Overview
White-tailed Tropicbird: This large white bird has a long black bar on upperwing coverts and outer primaries, black loral mask which extends through and past the eye, yellow-orange bill, white tail streamers, yellow legs and feet and black webbed toes. Feeds on fish and squid. Buoyant, graceful pigeon-like flight with fluttering wing strokes alternating with soaring glides. Sexes are similar.
Range and Habitat
White-tailed Tropicbird: Occurs off the coast of the southeastern United States and throughout the northern and eastern Gulf of Mexico and tropical eastern Atlantic and Indian Oceans. It originates from breeding colonies in Bermuda, the Bahamas, and the Greater and Lesser Antilles. Three records of this bird exist in California and Arizona.

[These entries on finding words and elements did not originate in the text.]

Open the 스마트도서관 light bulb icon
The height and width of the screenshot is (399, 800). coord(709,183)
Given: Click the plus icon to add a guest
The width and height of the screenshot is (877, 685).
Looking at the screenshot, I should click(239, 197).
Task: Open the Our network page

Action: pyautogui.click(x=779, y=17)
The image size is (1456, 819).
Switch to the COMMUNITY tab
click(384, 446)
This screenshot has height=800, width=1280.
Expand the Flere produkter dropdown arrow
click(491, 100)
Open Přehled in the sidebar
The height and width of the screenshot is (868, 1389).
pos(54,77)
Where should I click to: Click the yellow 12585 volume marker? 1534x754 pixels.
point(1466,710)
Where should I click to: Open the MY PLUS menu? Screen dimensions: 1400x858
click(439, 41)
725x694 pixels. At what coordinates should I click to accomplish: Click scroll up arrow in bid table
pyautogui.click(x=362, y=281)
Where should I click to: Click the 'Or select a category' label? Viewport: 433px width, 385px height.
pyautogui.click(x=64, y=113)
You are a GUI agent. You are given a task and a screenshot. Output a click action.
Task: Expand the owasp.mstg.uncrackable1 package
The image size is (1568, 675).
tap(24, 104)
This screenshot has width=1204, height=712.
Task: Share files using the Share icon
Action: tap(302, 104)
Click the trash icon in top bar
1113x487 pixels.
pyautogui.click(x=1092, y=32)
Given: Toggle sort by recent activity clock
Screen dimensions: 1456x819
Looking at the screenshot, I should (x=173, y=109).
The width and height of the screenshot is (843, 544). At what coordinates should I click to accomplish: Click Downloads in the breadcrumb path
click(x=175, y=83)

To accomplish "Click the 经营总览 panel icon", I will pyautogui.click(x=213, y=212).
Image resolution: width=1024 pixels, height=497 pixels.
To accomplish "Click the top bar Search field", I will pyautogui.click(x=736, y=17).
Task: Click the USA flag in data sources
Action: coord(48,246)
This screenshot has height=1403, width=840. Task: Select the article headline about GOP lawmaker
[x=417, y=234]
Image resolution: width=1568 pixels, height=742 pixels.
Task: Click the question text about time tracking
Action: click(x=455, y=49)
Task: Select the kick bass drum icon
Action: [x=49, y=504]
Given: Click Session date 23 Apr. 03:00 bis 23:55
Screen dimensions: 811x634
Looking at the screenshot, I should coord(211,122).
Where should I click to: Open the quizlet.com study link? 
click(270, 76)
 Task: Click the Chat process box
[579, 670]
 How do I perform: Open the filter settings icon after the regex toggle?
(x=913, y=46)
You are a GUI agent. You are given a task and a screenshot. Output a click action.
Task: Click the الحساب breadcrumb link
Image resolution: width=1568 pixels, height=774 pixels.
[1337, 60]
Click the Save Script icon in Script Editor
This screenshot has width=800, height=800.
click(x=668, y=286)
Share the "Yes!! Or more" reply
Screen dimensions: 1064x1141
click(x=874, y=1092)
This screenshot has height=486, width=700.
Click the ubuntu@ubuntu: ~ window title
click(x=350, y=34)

Prefers rain forest to barren ground.
Tropicbirds (Phaethontidae)
ORDER
The order PELECANIFORMES (pronounced pel-leh-KAN-ih-FOR-meez) is composed of six families including the comical, large-billed pelicans, the pterodactyl-like frigatebirds, the gannets and boobies, and the graceful tropicbirds.
FAMILY TAXONOMY
The tropicbird family, Phaethontidae (pronounced fee-TON-tih-dee), is a small family of just three species in one genus that occur in tropical and subtropical waters of the Pacific, Atlantic, and Indian Oceans.
SOUTH PACIFIC-PALAU
Three species of tropicbird in one genus occur in the South Pacific. Two species, the Red-tailed Tropicbird, and White-tailed Tropicbird, occur in Palau.
NORTH AMERICA
All three species of tropicbird, the Red-tailed, White-tailed and Red-billed, have occurred in North American waters.
KNOWN FOR
Tropicbirds are known for their ability to suddenly appear and hover overhead during pelagic birding trips despite several people watching for them at all times. They are also known for being very graceful in flight and having elongated central tail feathers.
PHYSICAL
Tropicbirds are fairly large with long, pointed wings, short necks, and wedge-shaped tails with elongated, central tail feathers. They have medium-length, strong, sharp bills somewhat like that of a tern (an unrelated group of birds). Also like terns, they have short legs with webbed feet for paddling in the water.
COLORATION
Tropicbirds have predominately white plumage with black markings in the wings, on the face, and in the case of the Red-billed Tropicbird, also on the tail and back. Black markings on the back are also found on young of other species. Bills of tropicbirds are colored a deep red in Red-billed and Red-tailed Tropicbirds (which also has a red central tail feathers) and bright yellow in the White-tailed Tropicbird.
GEOGRAPHIC HABITAT
Tropicbirds nest on rocky islets and cliffs but mostly frequent warm seas far from land. Away from breeding grounds in Hawaii and Bermuda, tropicbirds are seldom seen. While the White-tailed Tropicbird is rarely but regularly encountered in the warm waters of the Gulf Stream, the other two species are only casually seen in North American waters.
MIGRATION
Tropicbirds are non-migratory but disperse widely after breeding.
HABITS
Away from their nesting colonies, tropicbirds are solitary birds that dive for fish and squid on the open ocean. They often take advantage of small fish driven to the surface by tuna and other predators; each tropicbird species being adapted to foraging with different types of predatory fish.
CONSERVATION
Although the Red-billed and Red-tailed Tropicbirds have fairly small populations, neither these species nor the White-tailed are threatened. With so many seabird species threatened by pollution, long-line fishing and disturbance at their breeding grounds, this is a positive and welcome anomaly.
INTERESTING FACTS
Before breeding, tropicbirds perform beautiful, aerial courtship displays that can involve wagging their tails back and forth as they fly backwards and in circles. On their breeding grounds in Bermuda, the White-tailed Tropicbird is a welcome sight. Considered a sign of spring, “nest igloos” are put up to help with the nesting of the “longtail,” Bermuda’s national bird.